Now, when we factor in access rights, global enterprise search and multiple mobile targets, an answer emerges -- one that SharePoint 2013 is built to accommodate.
SharePoint's project management capabilities have matured, particularly in the management of site-specific, team-specific content for overall platform efficiency. Retention and access policy implementation and management at the site level are flexible and robust.
One solution to the rights management problem is to marry site content management features to records management, which is how records management works in SharePoint 2013.
Use new features to help define new policies
Site-based retention and rights management address all the problems mentioned above. Within a specific site or group of sites, a "record" can mean a number of different things, which aids global search. Team members may be invited to join and be conferred appropriate access rights. Where appropriate, social media channels can exploit surfacing through enterprise search. Additionally, retention of records for project-specific tasks or processing may be configured according to the project's context, with the records returning to their original locked-down status once the project expires.
That's a great deal of utility right there, and on top of it all, we get Exchange Server content for free. But managing all these capabilities requires a dedicated compliance agent, someone whose job it is to establish and enforce site policy.
SharePoint records management in the cloud
Rights management for site-based records within a SharePoint 2013 context becomes more complicated if the sites hosting records are available through SharePoint Online -- particularly with Exchange content in the mix.SharePoint Online can and often does mean SharePoint in the field, and that, in turn, may mean SharePoint on a tablet. This adds a new layer to the problem of who can see what, which things can be updated or deleted, and for how long.
The Microsoft Rights Management connector (RMS in the TechNet literature) isn't out of the box, but can be added to a SharePoint deployment as a mechanism for implementing this added layer of management. With the RMS connector in place, services are available to select records for specific users in limited contexts, restricting some content to view-only and so on. Not only is SharePoint records management now deep enough to meet the requirements of the modern IT environment, but it can be fine-tuned to an unprecedented level.

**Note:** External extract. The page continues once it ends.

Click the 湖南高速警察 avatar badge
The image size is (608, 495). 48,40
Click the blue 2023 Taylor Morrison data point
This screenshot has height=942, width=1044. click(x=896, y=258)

For more on SharePoint 2013
Migrating to SharePoint 2013 migration
Improvements in SharePoint 2013
Decision making with SharePoint collaboration features
If the records management challenges outlined here sound familiar, here are some things you can do:
- Leverage site-based retention for compliance.
- Assign compliance agents as needed.
- Base retention and access upon a project schedule.
- Deploy the RMS connector if you're using SharePoint Online.
As always with SharePoint, up-front planning and design pays off. Consider that not all projects and teams will use records management the same way, so establish policy guidelines that accommodate the full range of anticipated uses.